TASK ITEM => Return, word for word, only the lines of the data below that lie between the line with "Open the Search app in the left sidebar" and the line with "Task: Open For Business link", those two lines included.

━━━ RECORDS FOR THIS TASK ━━━

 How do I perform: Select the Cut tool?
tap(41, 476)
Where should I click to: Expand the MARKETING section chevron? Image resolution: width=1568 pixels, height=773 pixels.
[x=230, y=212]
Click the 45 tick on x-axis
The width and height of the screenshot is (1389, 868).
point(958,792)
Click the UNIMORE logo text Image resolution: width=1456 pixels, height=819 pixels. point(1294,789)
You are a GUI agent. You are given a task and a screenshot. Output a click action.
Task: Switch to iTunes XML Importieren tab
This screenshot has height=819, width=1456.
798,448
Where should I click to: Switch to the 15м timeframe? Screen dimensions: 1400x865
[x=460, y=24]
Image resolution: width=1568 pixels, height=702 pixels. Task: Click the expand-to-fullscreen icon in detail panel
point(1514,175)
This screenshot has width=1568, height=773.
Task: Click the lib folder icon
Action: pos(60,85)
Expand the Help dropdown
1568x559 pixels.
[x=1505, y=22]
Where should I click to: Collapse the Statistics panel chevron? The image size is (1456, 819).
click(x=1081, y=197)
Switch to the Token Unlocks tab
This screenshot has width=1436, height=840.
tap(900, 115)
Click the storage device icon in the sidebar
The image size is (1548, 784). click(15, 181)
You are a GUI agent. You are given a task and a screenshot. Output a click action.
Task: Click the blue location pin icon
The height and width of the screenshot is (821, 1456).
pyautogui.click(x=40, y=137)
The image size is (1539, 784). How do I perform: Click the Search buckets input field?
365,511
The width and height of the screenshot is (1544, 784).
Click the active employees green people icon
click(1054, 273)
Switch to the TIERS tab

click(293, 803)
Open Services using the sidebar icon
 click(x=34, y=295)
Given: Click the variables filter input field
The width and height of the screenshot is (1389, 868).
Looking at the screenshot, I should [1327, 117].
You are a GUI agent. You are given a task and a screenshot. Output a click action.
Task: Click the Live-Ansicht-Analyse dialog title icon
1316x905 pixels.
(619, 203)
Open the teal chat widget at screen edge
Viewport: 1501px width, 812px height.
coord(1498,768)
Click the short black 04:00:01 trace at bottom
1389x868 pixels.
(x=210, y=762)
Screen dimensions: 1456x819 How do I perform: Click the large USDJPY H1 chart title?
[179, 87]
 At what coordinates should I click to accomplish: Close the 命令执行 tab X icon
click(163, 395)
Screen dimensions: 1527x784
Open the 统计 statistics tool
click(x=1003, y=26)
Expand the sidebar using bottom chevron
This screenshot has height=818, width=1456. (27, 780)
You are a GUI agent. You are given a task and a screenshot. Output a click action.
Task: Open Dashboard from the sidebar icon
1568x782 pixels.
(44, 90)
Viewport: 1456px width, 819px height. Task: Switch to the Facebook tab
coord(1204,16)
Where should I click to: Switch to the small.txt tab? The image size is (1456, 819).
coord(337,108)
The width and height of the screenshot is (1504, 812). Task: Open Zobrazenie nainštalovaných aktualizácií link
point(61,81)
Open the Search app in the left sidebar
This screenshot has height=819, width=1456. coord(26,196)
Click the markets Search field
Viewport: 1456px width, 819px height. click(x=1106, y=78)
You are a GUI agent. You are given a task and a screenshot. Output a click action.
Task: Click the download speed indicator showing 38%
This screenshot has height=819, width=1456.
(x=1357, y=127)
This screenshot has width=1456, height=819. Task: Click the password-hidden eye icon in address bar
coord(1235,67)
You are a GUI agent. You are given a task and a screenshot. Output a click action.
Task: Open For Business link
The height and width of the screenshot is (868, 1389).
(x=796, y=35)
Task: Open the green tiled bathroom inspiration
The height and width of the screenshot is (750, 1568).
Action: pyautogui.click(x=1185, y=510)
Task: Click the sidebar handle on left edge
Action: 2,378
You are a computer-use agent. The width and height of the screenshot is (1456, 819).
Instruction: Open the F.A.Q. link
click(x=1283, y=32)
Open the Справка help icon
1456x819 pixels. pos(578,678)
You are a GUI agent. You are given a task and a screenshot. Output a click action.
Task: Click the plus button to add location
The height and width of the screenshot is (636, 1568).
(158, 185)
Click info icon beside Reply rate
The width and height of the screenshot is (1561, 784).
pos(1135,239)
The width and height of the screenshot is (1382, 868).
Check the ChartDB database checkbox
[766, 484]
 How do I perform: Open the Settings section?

━━━

ANSWER BELOW =>
Open the Search app in the left sidebar
This screenshot has height=819, width=1456. coord(26,196)
Click the markets Search field
Viewport: 1456px width, 819px height. click(x=1106, y=78)
You are a GUI agent. You are given a task and a screenshot. Output a click action.
Task: Click the download speed indicator showing 38%
This screenshot has height=819, width=1456.
(x=1357, y=127)
This screenshot has width=1456, height=819. Task: Click the password-hidden eye icon in address bar
coord(1235,67)
You are a GUI agent. You are given a task and a screenshot. Output a click action.
Task: Open For Business link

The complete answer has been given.